L'ETRANGE DESTIN DE MALIKA

 

Tout commença par ma rencontre avec Malika. Cela remontait à quelques années en arrière encore, où fraîchement débarqué pour étudier, je fis la connaissance de cette ravissante et surprenante jeune fille. C’était le printemps je crois ; que dis-je ? Une soirée de fin d’hivers plutôt, où le croassement bourdonnant et lointain des corbeaux déchirait par intermittences le silence. Je sortis faire les cent pas dans le bois juste derrière la résidence universitaire. Tant je prenais plaisir du bon air qu’il faisait, encore que je réfléchissais à je ne sais quoi exactement, que je ne me rendisse même pas compte de la nuit déjà tombée. Je m’en suis rendu compte que lorsque le sol, brusquement humide, et par endroits boueux me rendit la marche difficile. De peur de m’enliser d’avantage dans la boue et de salir mes baskets déjà usées, mais  toujours propres, je décidai de rebrousser chemin pour constater qu’en fait, je m’étais bien égaré. Tant les sentiers tortueux et serpentueux se ressemblaient ! J’avançai et avançai encore. C’est alors que surgit devant moi un groupe de jeunes gens, tous aux crânes rasés et de cuir vêtus. Je détalai, le cœur battant la chamade. Mais au fur et à mesure que je courus, j’eus l’écrasante impression de ne point avancer. Comble de malheur, je perdis l’équilibre, dégringolai sur le verglas glissant et me retrouvai face contre neige.
-          Espèce de bâtard ! Où crois donc tu filer ?
-          Ces enculés d’étrangers n’ont donc t-ils  pas compris qu’ils feraient mieux de rester chez eux ?
Ils étaient une demi-douzaine, et même peut être plus encore.

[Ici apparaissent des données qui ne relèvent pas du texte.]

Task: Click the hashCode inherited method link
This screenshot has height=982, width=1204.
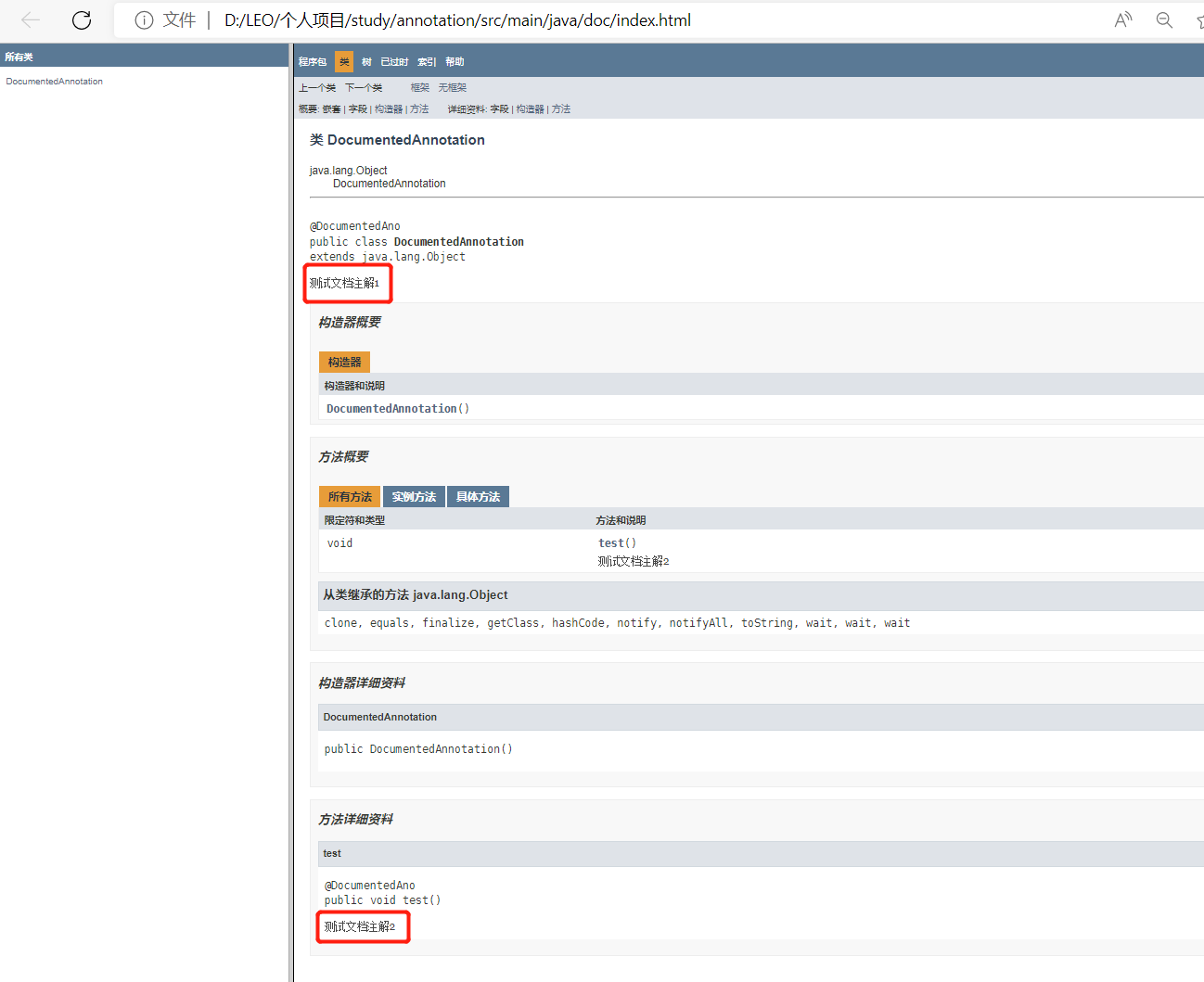Action: (578, 623)
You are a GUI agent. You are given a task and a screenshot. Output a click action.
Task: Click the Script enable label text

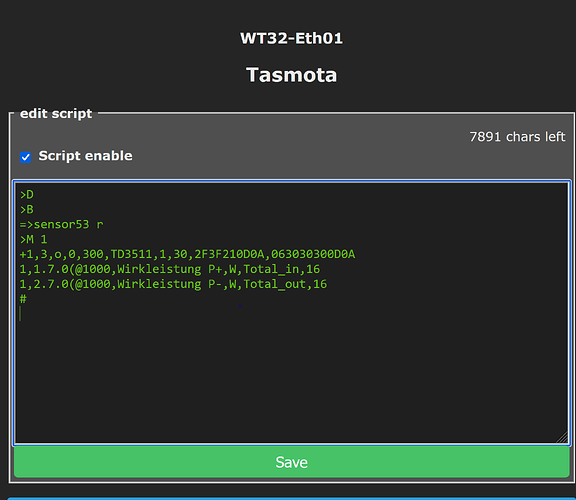point(85,156)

La moyenne d’âge devait tourner dans les dix huit ans. Pendant que j’essayai de rassembler mes esprits, tentai et parvins à me relever, j’étais déjà encerclé. Plus moyen de filer et nulle part d’ailleurs. Je me fis en quelques secondes le cinéma mental de ces longues et stériles discussions que nous eûmes à tenir, mes potes et moi, sur la délicate question des agressions répétées et impunies dont sont souvent victimes les étrangers. Discussions au cours desquelles mes propos étaient dans l’ordre, que celui qui se faisait attaquer, blesser ou tuer, était d’une manière ou d’une autre propre responsable du sort qui lui incombait. Car pour ma part, la nature est forcément régie par une sorte de régulation cosmique, où ce qui nous arrive est absolument subordonné aux radiations magnétiques que nous émettons.
« Continue donc de faire ton andouille de positiviste, et on verra si cela te tirera d’affaires quand ces fils de putes de skin head s’en prendront à toi ! » Me rétorquait souvent Serge, mon voisin de chambre , à chaque fois que je tins pareil propos. « Relaxe, relaxe mon gars ! Ne leur donne pas l’impression que t’as la trouille ! » M’encourageais-je.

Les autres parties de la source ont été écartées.